§ TASK OBJECTIVE
Determine how many lines of the material hold the string "each" and reply with only that number.

§ EXTRACTED MATERIAL

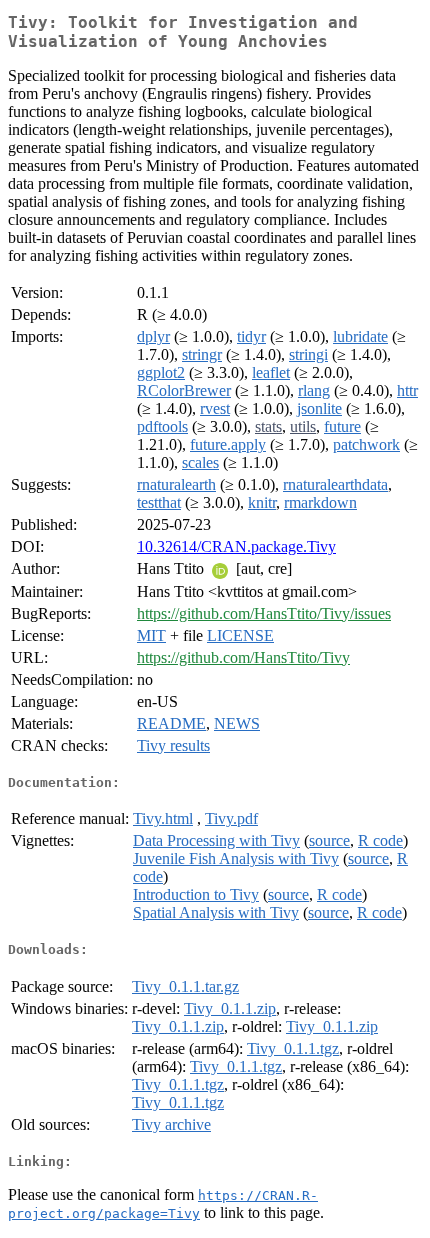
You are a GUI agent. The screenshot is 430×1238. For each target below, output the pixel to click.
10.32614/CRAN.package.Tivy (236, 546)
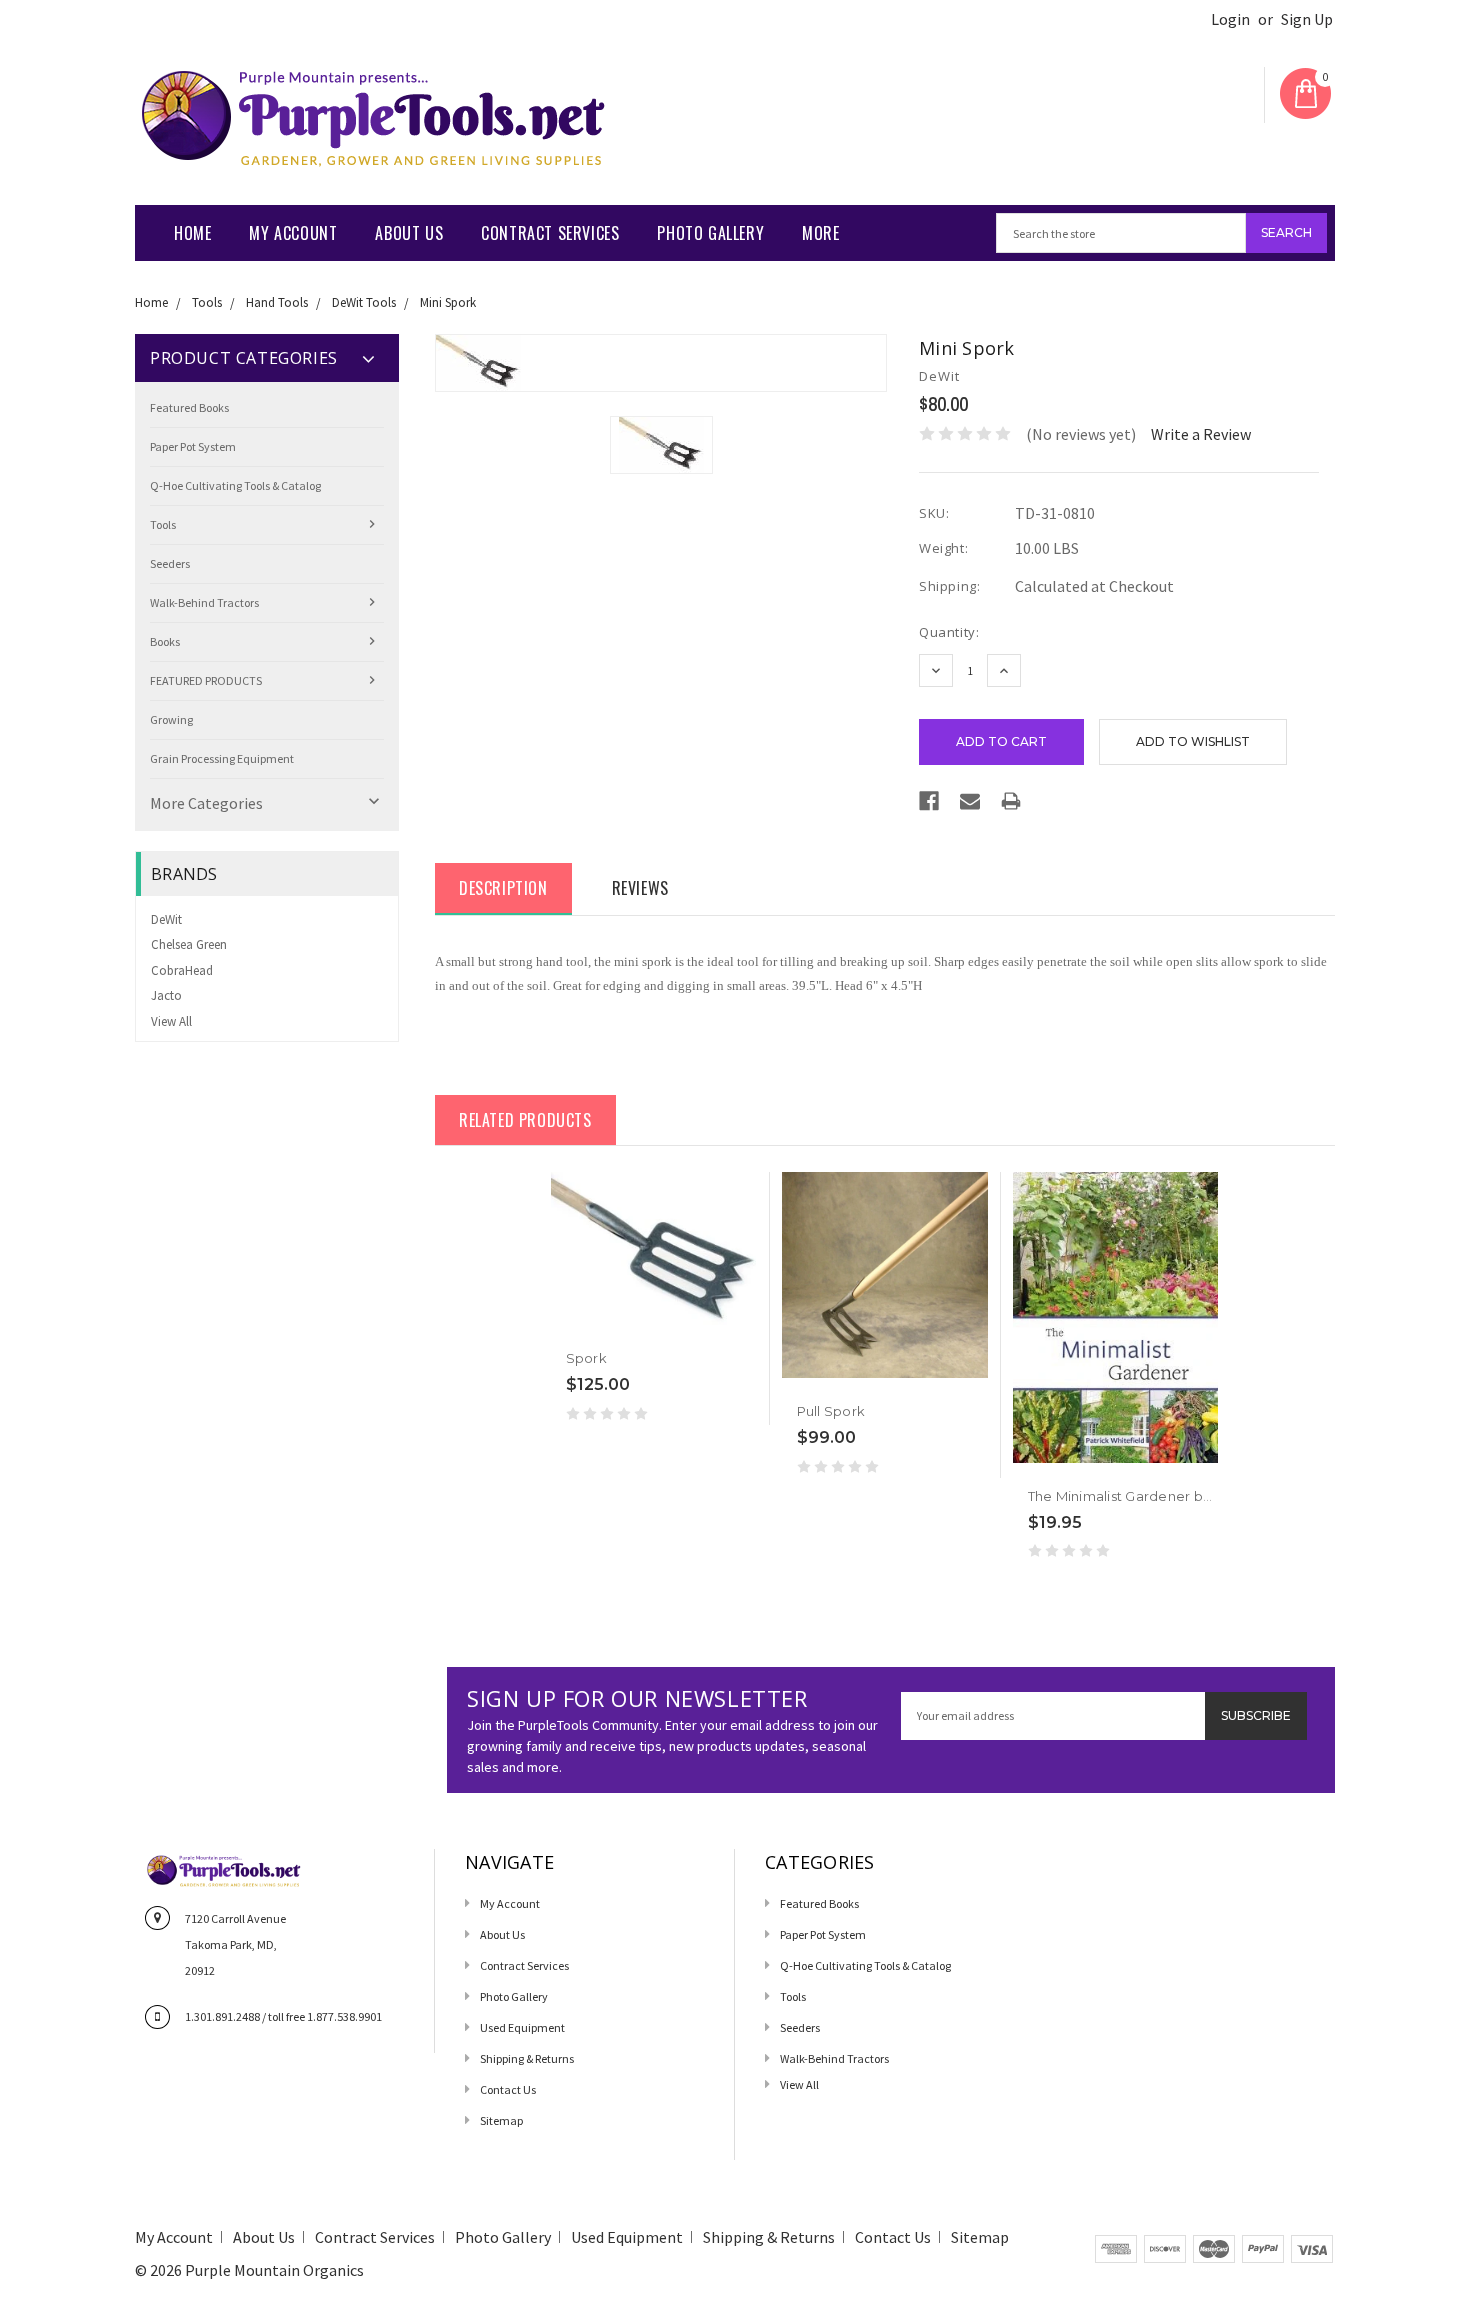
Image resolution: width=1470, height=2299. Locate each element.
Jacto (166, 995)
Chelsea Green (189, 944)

§ SOLUTION TO THE EXERCISE
2